___ Extracted information

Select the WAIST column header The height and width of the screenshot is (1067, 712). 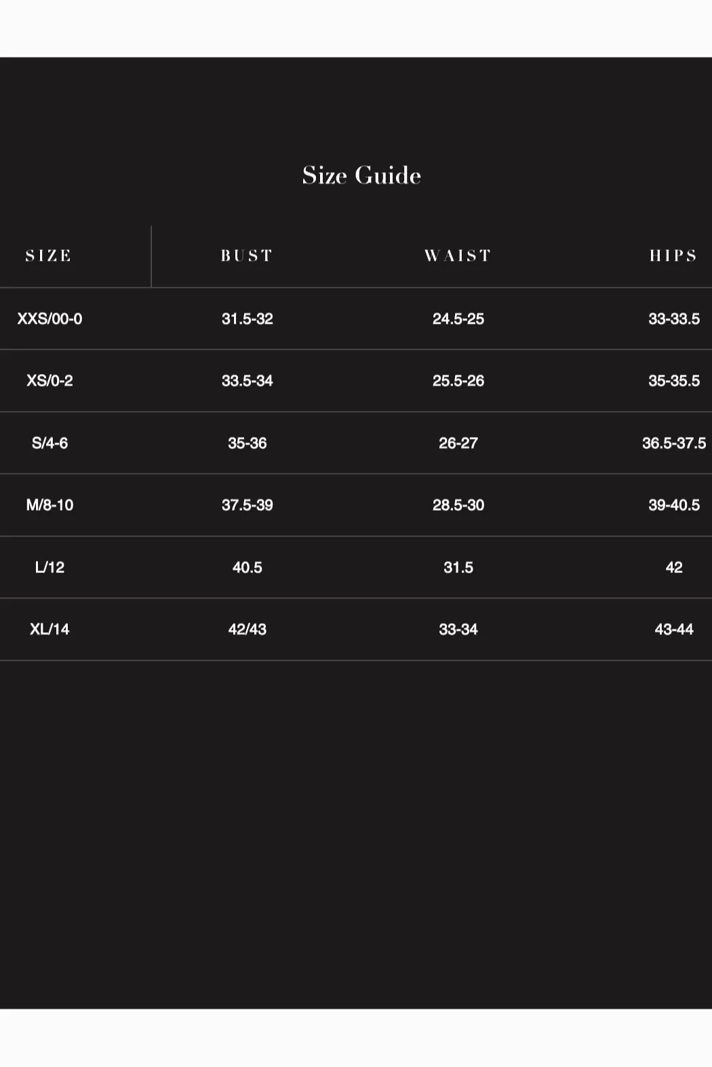tap(458, 256)
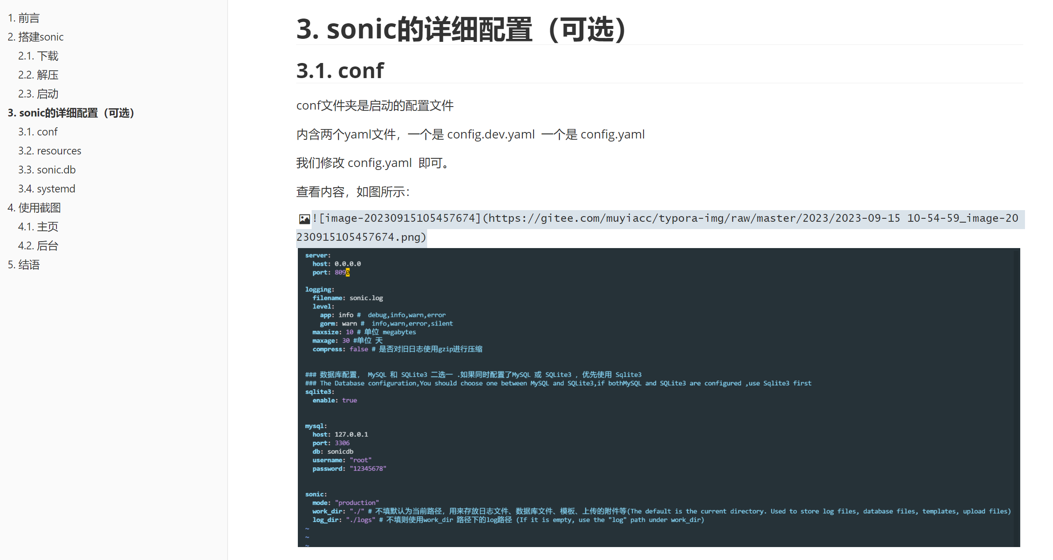The image size is (1053, 560).
Task: Select "4.2. 后台" in the sidebar
Action: [38, 245]
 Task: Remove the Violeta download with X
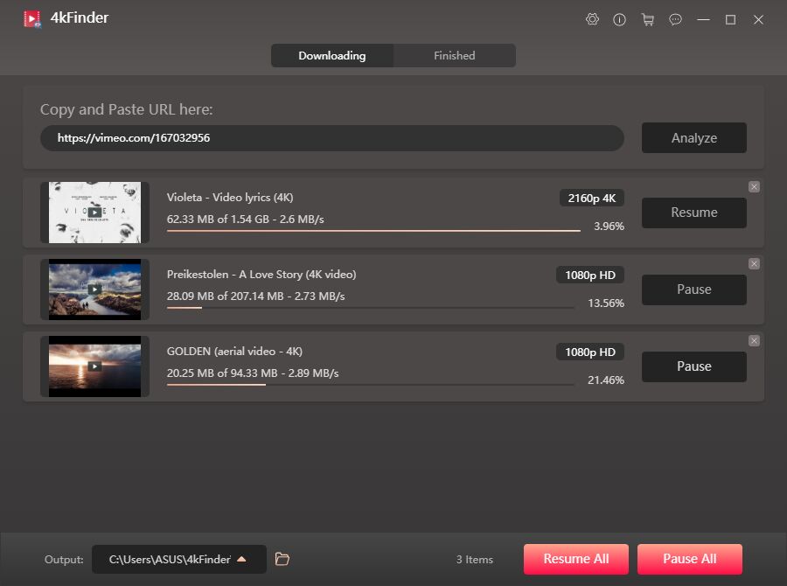(754, 186)
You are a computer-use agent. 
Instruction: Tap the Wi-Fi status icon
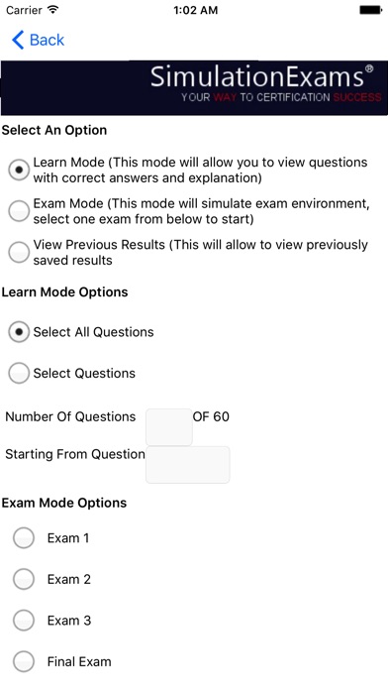52,10
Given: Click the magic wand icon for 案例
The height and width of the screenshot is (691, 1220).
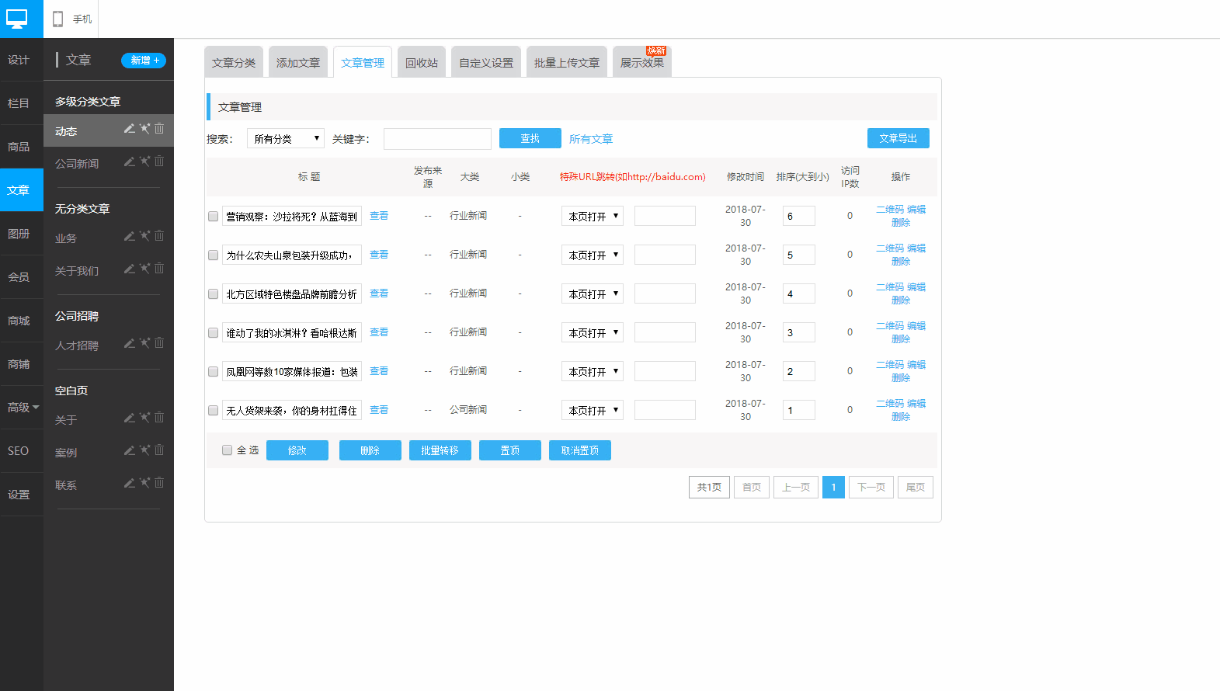Looking at the screenshot, I should click(x=144, y=450).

______

▶ Exercise
Copy exactly the lines from the one containing "Given: Click the magic wand icon for 案例" through the final line of the records above, both included, and leave out any pictures.

▶ Solution to the exercise
Given: Click the magic wand icon for 案例
The height and width of the screenshot is (691, 1220).
Looking at the screenshot, I should click(x=144, y=450).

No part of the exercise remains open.